> _Short exercise_: Please copy out every line of the material below, keeping each character unchanged.

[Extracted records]
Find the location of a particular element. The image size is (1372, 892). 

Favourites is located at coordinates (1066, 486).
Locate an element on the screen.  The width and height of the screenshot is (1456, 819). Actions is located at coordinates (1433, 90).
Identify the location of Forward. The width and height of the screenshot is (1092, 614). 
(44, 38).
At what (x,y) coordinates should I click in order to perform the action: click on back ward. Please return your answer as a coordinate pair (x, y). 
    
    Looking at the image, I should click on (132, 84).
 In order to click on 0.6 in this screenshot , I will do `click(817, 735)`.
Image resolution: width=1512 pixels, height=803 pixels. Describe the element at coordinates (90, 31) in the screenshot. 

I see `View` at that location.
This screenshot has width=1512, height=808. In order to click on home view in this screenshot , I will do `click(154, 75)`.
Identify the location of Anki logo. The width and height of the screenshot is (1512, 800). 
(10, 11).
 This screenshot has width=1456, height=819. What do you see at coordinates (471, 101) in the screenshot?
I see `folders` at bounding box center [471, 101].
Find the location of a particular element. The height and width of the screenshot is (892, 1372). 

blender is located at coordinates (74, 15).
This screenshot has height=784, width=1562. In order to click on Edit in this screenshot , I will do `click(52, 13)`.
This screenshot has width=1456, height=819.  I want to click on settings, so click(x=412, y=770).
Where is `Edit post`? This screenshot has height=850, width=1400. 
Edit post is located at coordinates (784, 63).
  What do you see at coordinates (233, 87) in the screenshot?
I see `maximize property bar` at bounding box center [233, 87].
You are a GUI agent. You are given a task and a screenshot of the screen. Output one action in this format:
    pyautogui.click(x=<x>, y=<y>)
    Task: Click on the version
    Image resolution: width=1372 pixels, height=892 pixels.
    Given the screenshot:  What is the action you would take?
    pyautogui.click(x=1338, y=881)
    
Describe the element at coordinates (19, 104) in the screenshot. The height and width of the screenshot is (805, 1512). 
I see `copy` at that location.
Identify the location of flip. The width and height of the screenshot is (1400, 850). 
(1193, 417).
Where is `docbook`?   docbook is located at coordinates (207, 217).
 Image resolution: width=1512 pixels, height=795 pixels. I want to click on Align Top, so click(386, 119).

> _Answer to this exercise_:
Find the location of a particular element. The image size is (1372, 892). 

Favourites is located at coordinates (1066, 486).
Locate an element on the screen.  The width and height of the screenshot is (1456, 819). Actions is located at coordinates (1433, 90).
Identify the location of Forward. The width and height of the screenshot is (1092, 614). 
(44, 38).
At what (x,y) coordinates should I click in order to perform the action: click on back ward. Please return your answer as a coordinate pair (x, y). 
    
    Looking at the image, I should click on (132, 84).
 In order to click on 0.6 in this screenshot , I will do `click(817, 735)`.
Image resolution: width=1512 pixels, height=803 pixels. Describe the element at coordinates (90, 31) in the screenshot. 

I see `View` at that location.
This screenshot has width=1512, height=808. In order to click on home view in this screenshot , I will do `click(154, 75)`.
Identify the location of Anki logo. The width and height of the screenshot is (1512, 800). 
(10, 11).
 This screenshot has width=1456, height=819. What do you see at coordinates (471, 101) in the screenshot?
I see `folders` at bounding box center [471, 101].
Find the location of a particular element. The height and width of the screenshot is (892, 1372). 

blender is located at coordinates (74, 15).
This screenshot has height=784, width=1562. In order to click on Edit in this screenshot , I will do `click(52, 13)`.
This screenshot has width=1456, height=819.  I want to click on settings, so click(x=412, y=770).
Where is `Edit post`? This screenshot has height=850, width=1400. 
Edit post is located at coordinates (784, 63).
  What do you see at coordinates (233, 87) in the screenshot?
I see `maximize property bar` at bounding box center [233, 87].
You are a GUI agent. You are given a task and a screenshot of the screen. Output one action in this format:
    pyautogui.click(x=<x>, y=<y>)
    Task: Click on the version
    Image resolution: width=1372 pixels, height=892 pixels.
    Given the screenshot:  What is the action you would take?
    pyautogui.click(x=1338, y=881)
    
Describe the element at coordinates (19, 104) in the screenshot. The height and width of the screenshot is (805, 1512). 
I see `copy` at that location.
Identify the location of flip. The width and height of the screenshot is (1400, 850). 
(1193, 417).
Where is `docbook`?   docbook is located at coordinates (207, 217).
 Image resolution: width=1512 pixels, height=795 pixels. I want to click on Align Top, so click(386, 119).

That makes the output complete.